What is required >> Output the lines below exactly, please, from the first line until the line with "has height=886, width=1372.", counting both.

(Dataset entries)

######

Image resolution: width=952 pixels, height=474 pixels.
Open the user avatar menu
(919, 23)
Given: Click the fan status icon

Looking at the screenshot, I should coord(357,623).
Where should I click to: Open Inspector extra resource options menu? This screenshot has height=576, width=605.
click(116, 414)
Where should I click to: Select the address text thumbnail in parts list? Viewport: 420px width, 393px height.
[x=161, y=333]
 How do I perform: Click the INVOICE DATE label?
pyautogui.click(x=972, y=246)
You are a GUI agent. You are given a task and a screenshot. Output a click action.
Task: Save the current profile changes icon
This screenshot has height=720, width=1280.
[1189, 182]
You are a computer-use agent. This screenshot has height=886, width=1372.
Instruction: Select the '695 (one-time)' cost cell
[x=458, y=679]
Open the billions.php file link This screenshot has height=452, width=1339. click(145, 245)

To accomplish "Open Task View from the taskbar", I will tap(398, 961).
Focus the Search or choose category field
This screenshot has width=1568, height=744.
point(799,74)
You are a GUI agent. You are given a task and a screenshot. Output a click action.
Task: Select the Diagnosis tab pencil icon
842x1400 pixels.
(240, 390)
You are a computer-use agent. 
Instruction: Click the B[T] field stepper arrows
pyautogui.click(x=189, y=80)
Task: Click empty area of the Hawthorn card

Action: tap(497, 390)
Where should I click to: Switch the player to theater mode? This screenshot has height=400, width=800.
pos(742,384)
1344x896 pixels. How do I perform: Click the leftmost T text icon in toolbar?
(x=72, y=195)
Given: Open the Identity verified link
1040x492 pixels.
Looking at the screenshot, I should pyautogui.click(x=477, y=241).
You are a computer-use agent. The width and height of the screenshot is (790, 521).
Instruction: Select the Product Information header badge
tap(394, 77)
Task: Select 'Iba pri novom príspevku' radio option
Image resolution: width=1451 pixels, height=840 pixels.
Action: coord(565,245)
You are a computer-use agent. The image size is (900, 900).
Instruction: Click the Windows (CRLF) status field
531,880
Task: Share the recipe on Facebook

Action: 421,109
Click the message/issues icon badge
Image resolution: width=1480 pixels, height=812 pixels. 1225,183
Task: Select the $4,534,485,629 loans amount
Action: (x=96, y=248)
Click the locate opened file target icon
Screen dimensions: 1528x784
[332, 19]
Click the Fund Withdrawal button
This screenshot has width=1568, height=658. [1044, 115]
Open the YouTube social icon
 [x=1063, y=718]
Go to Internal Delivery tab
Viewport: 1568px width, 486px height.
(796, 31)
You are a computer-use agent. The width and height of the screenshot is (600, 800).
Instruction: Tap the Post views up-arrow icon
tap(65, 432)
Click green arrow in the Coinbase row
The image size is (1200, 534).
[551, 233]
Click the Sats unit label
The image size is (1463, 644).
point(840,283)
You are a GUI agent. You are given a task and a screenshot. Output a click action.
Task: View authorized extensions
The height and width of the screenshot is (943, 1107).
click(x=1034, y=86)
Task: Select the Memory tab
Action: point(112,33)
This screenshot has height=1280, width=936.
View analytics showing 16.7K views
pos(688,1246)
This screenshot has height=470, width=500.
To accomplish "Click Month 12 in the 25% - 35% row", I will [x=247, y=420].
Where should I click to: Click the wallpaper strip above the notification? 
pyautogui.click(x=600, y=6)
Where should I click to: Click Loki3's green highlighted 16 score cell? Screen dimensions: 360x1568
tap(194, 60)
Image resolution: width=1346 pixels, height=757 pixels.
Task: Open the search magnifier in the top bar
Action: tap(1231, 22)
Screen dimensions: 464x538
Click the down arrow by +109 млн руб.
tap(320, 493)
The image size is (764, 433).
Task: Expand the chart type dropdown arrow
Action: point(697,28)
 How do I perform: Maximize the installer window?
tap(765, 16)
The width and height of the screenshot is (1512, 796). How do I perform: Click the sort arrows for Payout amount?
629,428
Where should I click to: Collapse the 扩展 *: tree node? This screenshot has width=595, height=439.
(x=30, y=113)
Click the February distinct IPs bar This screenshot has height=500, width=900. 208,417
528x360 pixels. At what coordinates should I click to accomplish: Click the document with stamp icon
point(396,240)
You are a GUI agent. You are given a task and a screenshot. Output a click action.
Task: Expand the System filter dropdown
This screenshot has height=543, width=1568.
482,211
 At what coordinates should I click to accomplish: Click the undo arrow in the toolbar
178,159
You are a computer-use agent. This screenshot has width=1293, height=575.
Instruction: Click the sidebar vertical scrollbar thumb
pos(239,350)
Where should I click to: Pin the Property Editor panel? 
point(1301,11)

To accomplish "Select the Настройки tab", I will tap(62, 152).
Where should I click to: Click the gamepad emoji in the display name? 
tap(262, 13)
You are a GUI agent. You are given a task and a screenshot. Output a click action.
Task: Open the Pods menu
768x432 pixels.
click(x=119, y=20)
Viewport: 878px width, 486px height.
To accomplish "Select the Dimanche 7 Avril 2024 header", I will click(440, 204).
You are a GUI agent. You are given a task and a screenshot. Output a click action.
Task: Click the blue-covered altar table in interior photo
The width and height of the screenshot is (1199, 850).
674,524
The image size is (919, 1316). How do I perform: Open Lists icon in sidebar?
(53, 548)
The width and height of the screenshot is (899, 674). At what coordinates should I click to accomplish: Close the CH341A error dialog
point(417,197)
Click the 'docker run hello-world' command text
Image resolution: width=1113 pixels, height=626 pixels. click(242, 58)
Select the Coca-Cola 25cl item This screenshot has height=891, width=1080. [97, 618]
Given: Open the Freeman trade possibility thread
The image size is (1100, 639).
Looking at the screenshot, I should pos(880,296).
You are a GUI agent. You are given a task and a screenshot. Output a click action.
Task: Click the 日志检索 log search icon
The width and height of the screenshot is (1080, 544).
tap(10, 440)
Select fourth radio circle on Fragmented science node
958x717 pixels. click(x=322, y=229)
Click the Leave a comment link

######

Solution to the exercise >>
Image resolution: width=952 pixels, height=474 pixels.
Open the user avatar menu
(919, 23)
Given: Click the fan status icon

Looking at the screenshot, I should coord(357,623).
Where should I click to: Open Inspector extra resource options menu? This screenshot has height=576, width=605.
click(116, 414)
Where should I click to: Select the address text thumbnail in parts list? Viewport: 420px width, 393px height.
[x=161, y=333]
 How do I perform: Click the INVOICE DATE label?
pyautogui.click(x=972, y=246)
You are a GUI agent. You are given a task and a screenshot. Output a click action.
Task: Save the current profile changes icon
This screenshot has height=720, width=1280.
[1189, 182]
You are a computer-use agent. This screenshot has height=886, width=1372.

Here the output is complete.